Yeah, it is. It's part of their Doors to Darkness collection for 7e, which are all pretty short, simple to run scenarios meant for novice Keepers. Genius Loci involves a friend at the asylum writing to the investigators of mistreatment and weird things going on. The investigators have to figure out what's going on and how to help their friend. There's a decent mix of researching the history of the asylum and its staff, some red herring stuff that can definitely get the investigators trying to come up with weird magical solutions to their problems, a ticking clock that effectively neuters attempts at going through more official channels to resolve the issue, and an excitingly chaotic finale. We had a good time with it.
 
Yeah, it is. It's part of their Doors to Darkness collection for 7e, which are all pretty short, simple to run scenarios meant for novice Keepers. Genius Loci involves a friend at the asylum writing to the investigators of mistreatment and weird things going on. The investigators have to figure out what's going on and how to help their friend. There's a decent mix of researching the history of the asylum and its staff, some red herring stuff that can definitely get the investigators trying to come up with weird magical solutions to their problems, a ticking clock that effectively neuters attempts at going through more official channels to resolve the issue, and an excitingly chaotic finale. We had a good time with it.

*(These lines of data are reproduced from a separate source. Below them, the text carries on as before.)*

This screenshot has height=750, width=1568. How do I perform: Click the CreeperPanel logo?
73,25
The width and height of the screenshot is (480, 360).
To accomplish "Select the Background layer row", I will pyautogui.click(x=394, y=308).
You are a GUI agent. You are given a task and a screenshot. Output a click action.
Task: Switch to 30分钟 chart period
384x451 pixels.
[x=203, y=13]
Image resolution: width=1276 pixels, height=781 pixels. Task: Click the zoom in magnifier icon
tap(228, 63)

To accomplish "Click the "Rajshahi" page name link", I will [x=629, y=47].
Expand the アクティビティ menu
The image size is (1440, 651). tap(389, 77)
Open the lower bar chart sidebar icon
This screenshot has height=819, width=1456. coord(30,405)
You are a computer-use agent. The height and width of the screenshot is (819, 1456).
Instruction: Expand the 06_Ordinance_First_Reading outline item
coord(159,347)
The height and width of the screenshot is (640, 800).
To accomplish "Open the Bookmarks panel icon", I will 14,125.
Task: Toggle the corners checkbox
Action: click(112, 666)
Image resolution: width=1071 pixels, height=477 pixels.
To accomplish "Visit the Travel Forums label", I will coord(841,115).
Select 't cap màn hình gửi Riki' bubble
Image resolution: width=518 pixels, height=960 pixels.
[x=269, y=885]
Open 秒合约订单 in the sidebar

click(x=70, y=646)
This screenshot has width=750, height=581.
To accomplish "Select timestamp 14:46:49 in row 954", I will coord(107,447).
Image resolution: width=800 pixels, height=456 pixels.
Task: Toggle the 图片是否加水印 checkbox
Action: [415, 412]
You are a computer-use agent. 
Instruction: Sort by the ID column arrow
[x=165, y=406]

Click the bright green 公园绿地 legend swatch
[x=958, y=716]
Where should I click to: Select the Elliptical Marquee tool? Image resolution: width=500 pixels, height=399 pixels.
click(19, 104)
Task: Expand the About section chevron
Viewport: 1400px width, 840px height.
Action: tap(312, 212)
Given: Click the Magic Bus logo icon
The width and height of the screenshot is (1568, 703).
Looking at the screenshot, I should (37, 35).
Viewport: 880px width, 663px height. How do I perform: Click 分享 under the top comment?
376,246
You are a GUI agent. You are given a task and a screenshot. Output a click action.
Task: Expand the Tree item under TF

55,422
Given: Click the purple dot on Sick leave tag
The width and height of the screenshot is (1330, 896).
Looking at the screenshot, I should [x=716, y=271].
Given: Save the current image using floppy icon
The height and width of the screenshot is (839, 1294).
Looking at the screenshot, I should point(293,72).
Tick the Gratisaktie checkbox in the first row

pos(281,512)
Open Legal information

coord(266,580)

Currently playing in a 7e CoC campaign using one of the modules from Mansions of Madness and loving it. If I ever end up running it, I'll use Genius Loci. Thanks for the heads up.
 
Currently playing in a 7e CoC campaign using one of the modules from Mansions of Madness and loving it. If I ever end up running it, I'll use Genius Loci. Thanks for the heads up.
The Mansions of Madness collections are great. I've run Mr. Corbitt and Crack'd and Crook'd Manse a couple times each. The titular Mansion of Madness is high on my need-to-run list.
Haven't read over the new edition yet. It keeps Corbitt and Crack'd but has three new mansions to explore.
 
i suspect we’ve gone down different rabbit holes when it comes to the fiction we peruse.
Sounds likely... I'm more horror movies and gritty crime stories. Not that those are free of those tropes, but maybe lighter on them.
 
Finished up a lot this week-

The Boys S2 - Loved it
The Expanse S5 - Loved it
The Bad Batch - Loved it

Also in the middle of some things:
Titans - Meh. I might be finished after that last episode for a while. It's been very disappointing.
Superman and Lois - Really pumped for the finale
Stargirl S2 - Still going great into the new season
What if? - That was great! I loved the changes
 
I enjoyed The Empty Man as well. Hell of a opening. Interested in the comic book even if it seems to take a different approach.
They’re different enough that one won’t spoil the other. The movie was awesome.